Muriwai no.7
Harold Jones
Memories of Colin McCahon
I was 17, a boarder at Dilworth School, Auckland, when I met Colin McCahon. Perhaps unusually, I then came to enjoy his artistic comment and guidance for an hour or so at a time, once a fortnight, over a period of several months. The year would be 1969.
The period of this association began, I think, after I had work accepted for the Auckland Secondary Schools Art Exhibition. Garth Tapper, an old boy of the school, and then holding a teaching position at Elam, came to visit, and asked to see more of my work. Perhaps someone, a master, at the school had spoken to him. There wasn’t much of it to show. For me, it was an escape from the various confines and routines of my schooling. It was something of my own, pursued in reveries of independence, quiet and imagination.
However, Garth decided he’d like to come to the school occasionally and give me his tuition or guidance. On one of these occasions, early on, he brought with him a man he introduced as Colin McCahon.
I remember Colin personally as someone of unusual nervous intensity, often lighting or putting out a cigarette as he sat, somewhat coiled, and looked at things and talked. Smallish, dark. Direct. Engaged and yet somewhat remote. There was always an ashtray to empty.
At this beginning, I didn’t know anything much – really anything at all – about him or his work. That, I have since reasoned, was to my distinct advantage. After this introduction, he and Garth came together several times, once a fortnight as I remember, after school. We met in a small music room I had been allowed to convert into a studio. It filled, pleasingly, with cigarette smoke.
They enjoyed talking together about Elam, disparaging it humorously with each other. Teaching there was something they had to do. I was a bit shocked. It was, they assured me, no place to aspire to. They had a kind of banter, which they obviously both enjoyed, talking ‘off the premises’.
Colin tended to draw or sketch loosely in support of what he was saying. On one occasion, he made quite a full drawing in illustration of a point in discussion. Garth commented, “you should sign that”. Colin made no response, but I could see the suggestion wasn’t welcome and that Garth regretted it.

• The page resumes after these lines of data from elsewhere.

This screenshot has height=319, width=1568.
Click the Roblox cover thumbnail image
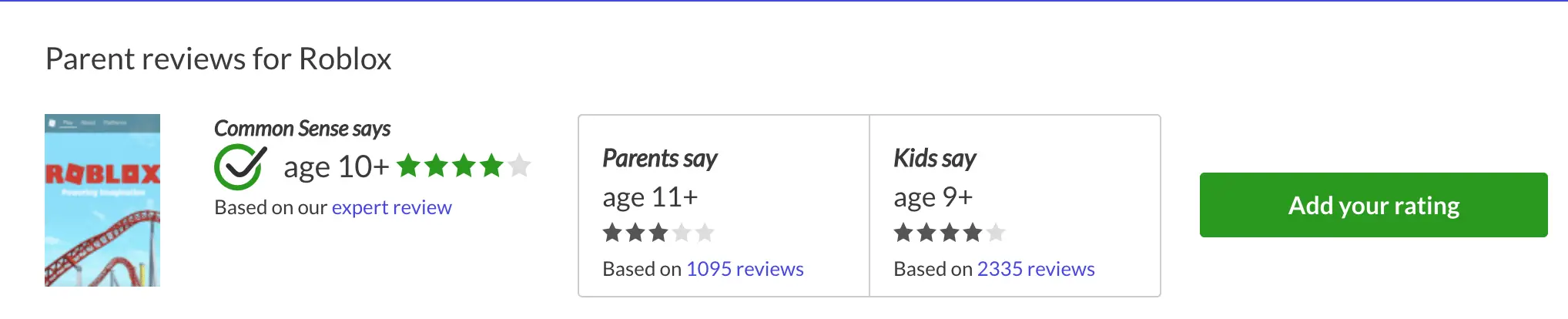pyautogui.click(x=102, y=200)
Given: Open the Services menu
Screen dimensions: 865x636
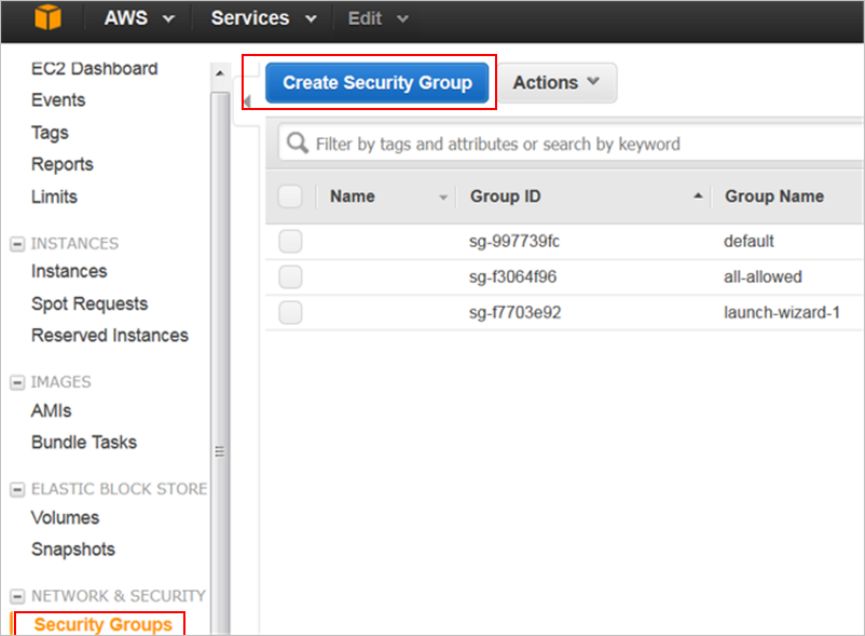Looking at the screenshot, I should [x=263, y=18].
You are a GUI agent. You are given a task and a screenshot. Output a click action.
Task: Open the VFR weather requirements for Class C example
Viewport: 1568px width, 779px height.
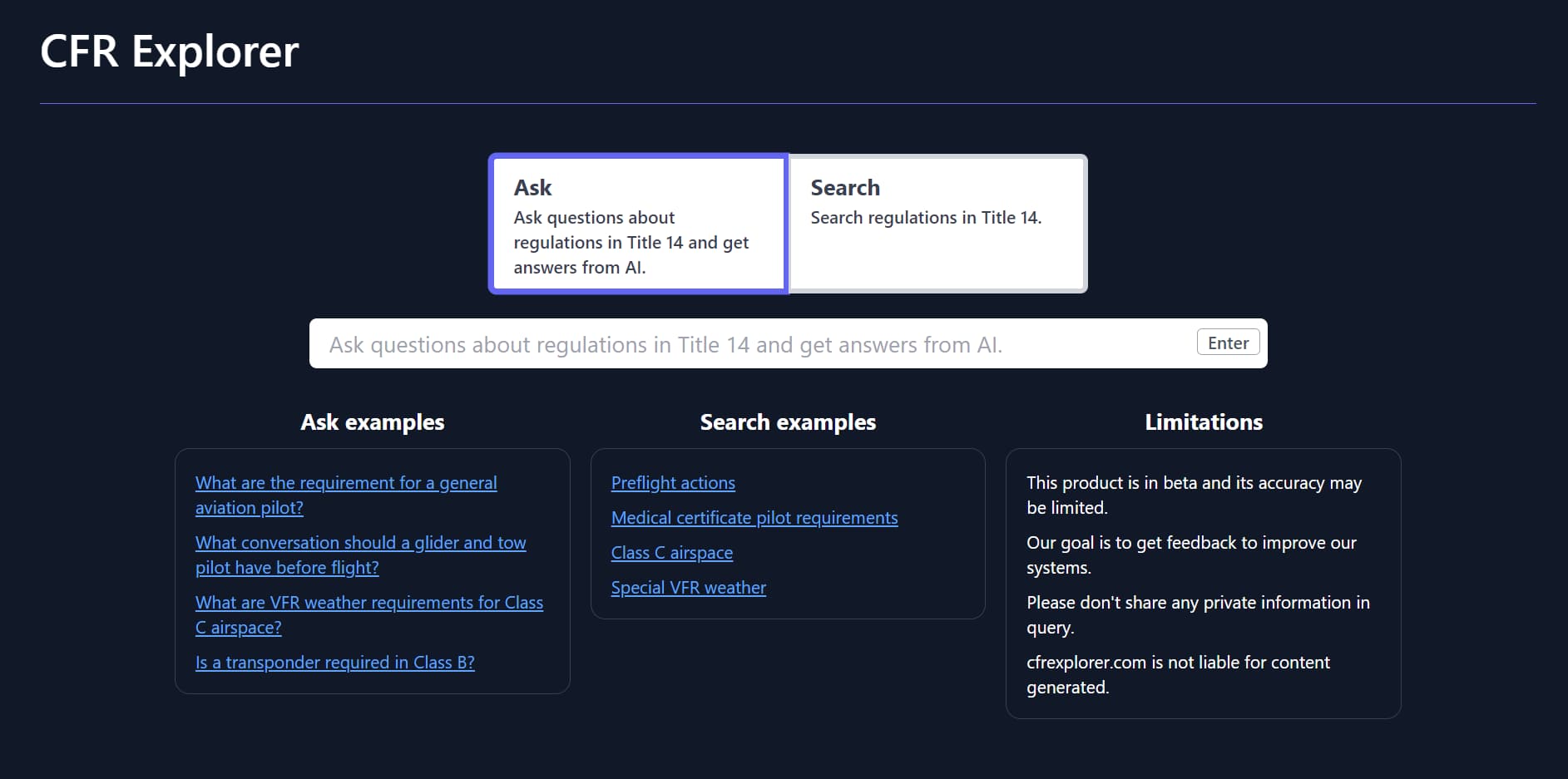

After a while, Garth dropped off, and Colin continued to come on his own, arranging to visit me at the school, giving me work to undertake, and then discussing it with me. I remember a few distinct occasions of his intense interest. One – the first I think – was his keen questioning of me regarding a pen and ink sketch of a school building. Why, he asked, was a shadowed entrance area (a kind of inset doorway) so dark, so black? He asked this several times. I had no better answer than to say that’s how it looked. I remember this pleased him.
Most often, as I recall, he had me painting my coffee mug (a duck-egg pottery thing with a very low handle) with pieces of fruit. These would be in oil. Usually, I painted between his visits. On occasions, I painted with him there, while he sat and smoked and watched and commented. The mug, he said, was man-made. The orange or apple was a natural object. Now they were all made again. What had I made? I had no idea. A picture of them? A painting? An exercise? I stared at my work. What had I made? Who knew?
On another occasion, I had made a contact print of a head – imagined, not a portrait – between his visits, in black ink, and applied four or five words in the lower left corner. I had cut them out of headlines in a magazine and put them together on two lines.
The words made no kind of rational sentence or statement. Colin fastened on these. Why had I done this? What were they about? What did they mean? I just thought they belonged there. But why? I had no better response. They seemed to be needed right there, in that place. But this was a question he wasn’t willing to let go. The conversation went round in circles and we gave up. (Since that time, I have sometimes thought that this work was the only thing approaching an art object that I have made.)
Words, in fact, were of increasing interest to me. I was awarded second prize in an NZBC national poetry competition celebrating the bicentenary of Cook’s visit in 1769. How did I choose the words? He asked this. What was it like for me writing in this way, adding words and lines in a poem? How did I answer? I don’t remember.
Late in our association – can a naïve schoolboy call it a friendship? – I was talking with him about poetry or painting, as if I had a career choice between them. Elam was out. That was certain. I remember him saying it would do me no good. It wouldn’t be good for me. He may have said, stick with poetry. And that was that. I was sacked. I left school at the end of the year.
And Colin? Well, in 1969 he would, as I’ve since learned, been returning to his investigations of Muriwai. So I’ve chosen one of these works to accompany my memories of him.
A Personal Postscript
I did stick with poetry. A few years later I had a book of poems published in England which was well received, notably by Ted Hughes, and after invitation and examination I was awarded an Entrance Exhibition to read English at Cambridge University.